Rac1 and a GTPase-activating protein, MgcRacGAP, are required for nuclear translocation of STAT transcription factors

Authors:
Kawashima T, Bao YC, Nomura Y, Moon Y, Tonozuka Y, Minoshima Y, Hatori T, Tsuchiya A, Kiyono M, Nosaka T, Nakajima H, Williams DA, Kitamura T
In:
Source: J Cell Biol
Publication Date: (2006)
Issue: 175(6): 937-46
Research Area:
Cancer Research/Cell Biology
Cells used in publication:
BA/F3
Species: mouse
Tissue Origin:
Platform:
Nucleofector® I/II/2b
Abstract
STAT transcription factors are tyrosine phosphorylated upon cytokine stimulation and enter the nucleus to activate target genes.
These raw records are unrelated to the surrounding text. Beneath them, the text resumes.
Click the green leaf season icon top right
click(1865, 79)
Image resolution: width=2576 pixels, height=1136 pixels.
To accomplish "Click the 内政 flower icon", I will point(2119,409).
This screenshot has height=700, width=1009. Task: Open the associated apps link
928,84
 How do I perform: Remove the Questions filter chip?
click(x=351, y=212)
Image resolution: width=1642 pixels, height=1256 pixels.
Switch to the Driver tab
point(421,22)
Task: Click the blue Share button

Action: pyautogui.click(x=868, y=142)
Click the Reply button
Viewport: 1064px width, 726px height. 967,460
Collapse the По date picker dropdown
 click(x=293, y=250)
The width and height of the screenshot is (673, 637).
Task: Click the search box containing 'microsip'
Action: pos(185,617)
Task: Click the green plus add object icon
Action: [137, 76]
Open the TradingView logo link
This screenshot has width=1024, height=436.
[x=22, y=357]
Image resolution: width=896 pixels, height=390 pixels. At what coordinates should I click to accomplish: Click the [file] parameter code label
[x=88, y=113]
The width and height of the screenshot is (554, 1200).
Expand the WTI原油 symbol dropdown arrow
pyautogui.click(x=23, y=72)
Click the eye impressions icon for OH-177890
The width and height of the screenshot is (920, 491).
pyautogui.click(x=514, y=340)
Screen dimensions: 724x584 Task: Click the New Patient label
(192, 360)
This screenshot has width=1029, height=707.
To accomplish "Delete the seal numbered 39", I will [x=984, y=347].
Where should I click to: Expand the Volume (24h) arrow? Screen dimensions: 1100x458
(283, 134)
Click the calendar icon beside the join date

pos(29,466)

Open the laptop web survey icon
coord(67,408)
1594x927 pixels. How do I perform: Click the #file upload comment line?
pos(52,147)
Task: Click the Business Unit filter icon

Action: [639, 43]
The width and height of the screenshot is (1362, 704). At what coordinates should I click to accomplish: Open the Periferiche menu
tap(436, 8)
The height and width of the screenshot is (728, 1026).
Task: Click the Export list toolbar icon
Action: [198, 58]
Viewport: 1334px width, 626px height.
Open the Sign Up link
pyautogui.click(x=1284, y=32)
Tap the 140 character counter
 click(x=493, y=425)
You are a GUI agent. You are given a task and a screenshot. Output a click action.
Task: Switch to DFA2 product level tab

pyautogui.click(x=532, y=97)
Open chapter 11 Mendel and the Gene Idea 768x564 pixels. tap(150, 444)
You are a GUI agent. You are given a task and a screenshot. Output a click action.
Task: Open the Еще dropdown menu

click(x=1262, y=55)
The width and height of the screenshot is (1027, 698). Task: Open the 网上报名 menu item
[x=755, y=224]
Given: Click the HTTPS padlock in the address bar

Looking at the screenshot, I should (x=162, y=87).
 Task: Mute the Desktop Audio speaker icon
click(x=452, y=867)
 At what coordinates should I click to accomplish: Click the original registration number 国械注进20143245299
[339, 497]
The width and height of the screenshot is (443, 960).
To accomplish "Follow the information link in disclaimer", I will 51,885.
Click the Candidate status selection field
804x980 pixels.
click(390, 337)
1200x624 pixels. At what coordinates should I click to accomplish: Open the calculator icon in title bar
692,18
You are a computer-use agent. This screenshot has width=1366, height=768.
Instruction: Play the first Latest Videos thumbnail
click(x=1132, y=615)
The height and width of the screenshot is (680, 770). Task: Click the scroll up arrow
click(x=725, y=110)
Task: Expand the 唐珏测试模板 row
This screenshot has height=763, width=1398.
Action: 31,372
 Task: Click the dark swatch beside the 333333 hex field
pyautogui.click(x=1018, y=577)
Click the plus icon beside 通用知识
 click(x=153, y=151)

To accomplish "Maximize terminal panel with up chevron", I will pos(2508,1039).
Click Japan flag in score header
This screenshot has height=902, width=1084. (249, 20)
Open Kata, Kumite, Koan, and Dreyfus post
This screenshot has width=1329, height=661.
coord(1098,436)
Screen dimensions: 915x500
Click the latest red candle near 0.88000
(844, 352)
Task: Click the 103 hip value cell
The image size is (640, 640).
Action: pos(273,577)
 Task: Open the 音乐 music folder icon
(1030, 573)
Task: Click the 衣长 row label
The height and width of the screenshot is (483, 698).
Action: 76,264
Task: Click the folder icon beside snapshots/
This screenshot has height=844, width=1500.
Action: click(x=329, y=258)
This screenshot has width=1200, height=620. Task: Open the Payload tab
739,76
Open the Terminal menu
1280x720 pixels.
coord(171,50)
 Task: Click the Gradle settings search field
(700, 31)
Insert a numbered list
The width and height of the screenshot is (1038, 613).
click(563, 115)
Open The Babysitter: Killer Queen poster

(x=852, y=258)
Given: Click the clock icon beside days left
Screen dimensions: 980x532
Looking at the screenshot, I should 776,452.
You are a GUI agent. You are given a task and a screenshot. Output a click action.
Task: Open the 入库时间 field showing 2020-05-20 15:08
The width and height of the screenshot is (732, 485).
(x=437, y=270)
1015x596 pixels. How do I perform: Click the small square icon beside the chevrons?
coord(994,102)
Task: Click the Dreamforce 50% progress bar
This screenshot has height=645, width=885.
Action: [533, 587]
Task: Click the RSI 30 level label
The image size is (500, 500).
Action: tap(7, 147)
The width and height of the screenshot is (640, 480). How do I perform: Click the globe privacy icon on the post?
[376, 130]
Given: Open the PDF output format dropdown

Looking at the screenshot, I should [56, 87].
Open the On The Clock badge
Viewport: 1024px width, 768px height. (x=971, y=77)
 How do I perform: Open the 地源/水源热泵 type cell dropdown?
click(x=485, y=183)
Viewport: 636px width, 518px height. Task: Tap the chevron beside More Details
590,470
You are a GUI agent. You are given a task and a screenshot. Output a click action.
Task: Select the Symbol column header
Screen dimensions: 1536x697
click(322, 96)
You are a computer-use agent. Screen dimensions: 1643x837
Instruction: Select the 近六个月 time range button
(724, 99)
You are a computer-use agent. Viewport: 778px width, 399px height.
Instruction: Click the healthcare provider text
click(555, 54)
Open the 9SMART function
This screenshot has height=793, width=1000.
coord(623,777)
We show that Rac1 and a GTPase-activating protein, MgcRacGAP, bind directly to p-STAT5A and are required to promote its nuclear translocation. Using permeabilized cells, we find that nuclear translocation of purified p-STAT5A is dependent on the addition of GTP-bound Rac1, MgcRacGAP, importin alpha, and importin beta. p-STAT3 also enters the nucleus via this transport machinery, and mutant STATs lacking the MgcRacGAP binding site do not enter the nucleus even after phosphorylation. We conclude that GTP-bound Rac1 and MgcRacGAP function as a nuclear transport chaperone for activated STATs.